[SUPPLIED MATERIAL]
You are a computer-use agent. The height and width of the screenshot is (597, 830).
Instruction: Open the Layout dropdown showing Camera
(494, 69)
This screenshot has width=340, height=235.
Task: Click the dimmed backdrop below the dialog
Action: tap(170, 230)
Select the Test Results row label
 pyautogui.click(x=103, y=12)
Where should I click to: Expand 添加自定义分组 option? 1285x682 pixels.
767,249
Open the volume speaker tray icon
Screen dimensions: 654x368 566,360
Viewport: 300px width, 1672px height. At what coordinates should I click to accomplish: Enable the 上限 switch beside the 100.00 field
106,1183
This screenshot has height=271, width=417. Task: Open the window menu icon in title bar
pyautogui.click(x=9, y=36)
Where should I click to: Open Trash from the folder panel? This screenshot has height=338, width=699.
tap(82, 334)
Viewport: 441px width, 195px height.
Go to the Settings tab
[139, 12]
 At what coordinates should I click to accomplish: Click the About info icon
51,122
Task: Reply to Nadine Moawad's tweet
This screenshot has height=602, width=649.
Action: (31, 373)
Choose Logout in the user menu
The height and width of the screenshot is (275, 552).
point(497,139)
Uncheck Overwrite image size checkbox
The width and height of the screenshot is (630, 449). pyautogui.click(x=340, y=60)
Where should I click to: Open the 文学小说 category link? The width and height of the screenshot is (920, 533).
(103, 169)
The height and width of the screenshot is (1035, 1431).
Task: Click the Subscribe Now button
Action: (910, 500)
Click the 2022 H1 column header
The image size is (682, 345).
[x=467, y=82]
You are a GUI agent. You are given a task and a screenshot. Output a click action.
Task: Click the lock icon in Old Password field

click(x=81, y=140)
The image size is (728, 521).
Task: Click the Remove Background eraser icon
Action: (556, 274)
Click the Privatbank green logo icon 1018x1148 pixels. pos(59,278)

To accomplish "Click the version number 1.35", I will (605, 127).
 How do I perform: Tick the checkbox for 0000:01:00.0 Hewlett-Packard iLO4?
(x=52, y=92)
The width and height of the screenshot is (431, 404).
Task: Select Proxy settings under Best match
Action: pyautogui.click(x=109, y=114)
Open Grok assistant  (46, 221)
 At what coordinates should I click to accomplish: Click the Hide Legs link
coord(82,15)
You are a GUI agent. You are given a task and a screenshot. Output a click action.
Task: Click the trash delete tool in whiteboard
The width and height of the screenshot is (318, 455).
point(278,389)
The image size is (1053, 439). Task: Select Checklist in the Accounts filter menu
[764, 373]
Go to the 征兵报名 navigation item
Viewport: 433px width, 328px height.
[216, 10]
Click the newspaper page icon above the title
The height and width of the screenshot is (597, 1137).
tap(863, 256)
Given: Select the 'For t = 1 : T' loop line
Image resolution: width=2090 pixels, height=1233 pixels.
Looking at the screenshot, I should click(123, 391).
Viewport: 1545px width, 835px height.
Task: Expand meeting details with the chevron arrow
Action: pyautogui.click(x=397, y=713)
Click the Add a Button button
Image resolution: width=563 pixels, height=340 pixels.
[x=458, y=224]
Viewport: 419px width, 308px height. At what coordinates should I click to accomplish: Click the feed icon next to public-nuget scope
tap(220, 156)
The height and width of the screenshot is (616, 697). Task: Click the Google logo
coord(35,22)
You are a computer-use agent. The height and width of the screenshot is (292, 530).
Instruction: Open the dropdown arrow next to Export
[/SUPPLIED MATERIAL]
[TASK DESCRIPTION]:
The full set of records above is to be printed again verbatim.

[WRITTEN SOLUTION]:
You are a computer-use agent. The height and width of the screenshot is (597, 830).
Instruction: Open the Layout dropdown showing Camera
(494, 69)
This screenshot has width=340, height=235.
Task: Click the dimmed backdrop below the dialog
Action: tap(170, 230)
Select the Test Results row label
 pyautogui.click(x=103, y=12)
Where should I click to: Expand 添加自定义分组 option? 1285x682 pixels.
767,249
Open the volume speaker tray icon
Screen dimensions: 654x368 566,360
Viewport: 300px width, 1672px height. At what coordinates should I click to accomplish: Enable the 上限 switch beside the 100.00 field
106,1183
This screenshot has height=271, width=417. Task: Open the window menu icon in title bar
pyautogui.click(x=9, y=36)
Where should I click to: Open Trash from the folder panel? This screenshot has height=338, width=699.
tap(82, 334)
Viewport: 441px width, 195px height.
Go to the Settings tab
[139, 12]
 At what coordinates should I click to accomplish: Click the About info icon
51,122
Task: Reply to Nadine Moawad's tweet
This screenshot has height=602, width=649.
Action: (31, 373)
Choose Logout in the user menu
The height and width of the screenshot is (275, 552).
point(497,139)
Uncheck Overwrite image size checkbox
The width and height of the screenshot is (630, 449). pyautogui.click(x=340, y=60)
Where should I click to: Open the 文学小说 category link? The width and height of the screenshot is (920, 533).
(103, 169)
The height and width of the screenshot is (1035, 1431).
Task: Click the Subscribe Now button
Action: (910, 500)
Click the 2022 H1 column header
The image size is (682, 345).
[x=467, y=82]
You are a GUI agent. You are given a task and a screenshot. Output a click action.
Task: Click the lock icon in Old Password field

click(x=81, y=140)
The image size is (728, 521).
Task: Click the Remove Background eraser icon
Action: (556, 274)
Click the Privatbank green logo icon 1018x1148 pixels. pos(59,278)

To accomplish "Click the version number 1.35", I will (605, 127).
 How do I perform: Tick the checkbox for 0000:01:00.0 Hewlett-Packard iLO4?
(x=52, y=92)
The width and height of the screenshot is (431, 404).
Task: Select Proxy settings under Best match
Action: pyautogui.click(x=109, y=114)
Open Grok assistant  (46, 221)
 At what coordinates should I click to accomplish: Click the Hide Legs link
coord(82,15)
You are a GUI agent. You are given a task and a screenshot. Output a click action.
Task: Click the trash delete tool in whiteboard
The width and height of the screenshot is (318, 455).
point(278,389)
The image size is (1053, 439). Task: Select Checklist in the Accounts filter menu
[764, 373]
Go to the 征兵报名 navigation item
Viewport: 433px width, 328px height.
[216, 10]
Click the newspaper page icon above the title
The height and width of the screenshot is (597, 1137).
tap(863, 256)
Given: Select the 'For t = 1 : T' loop line
Image resolution: width=2090 pixels, height=1233 pixels.
Looking at the screenshot, I should click(123, 391).
Viewport: 1545px width, 835px height.
Task: Expand meeting details with the chevron arrow
Action: pyautogui.click(x=397, y=713)
Click the Add a Button button
Image resolution: width=563 pixels, height=340 pixels.
[x=458, y=224]
Viewport: 419px width, 308px height. At what coordinates should I click to accomplish: Click the feed icon next to public-nuget scope
tap(220, 156)
The height and width of the screenshot is (616, 697). Task: Click the Google logo
coord(35,22)
You are a computer-use agent. The height and width of the screenshot is (292, 530).
Instruction: Open the dropdown arrow next to Export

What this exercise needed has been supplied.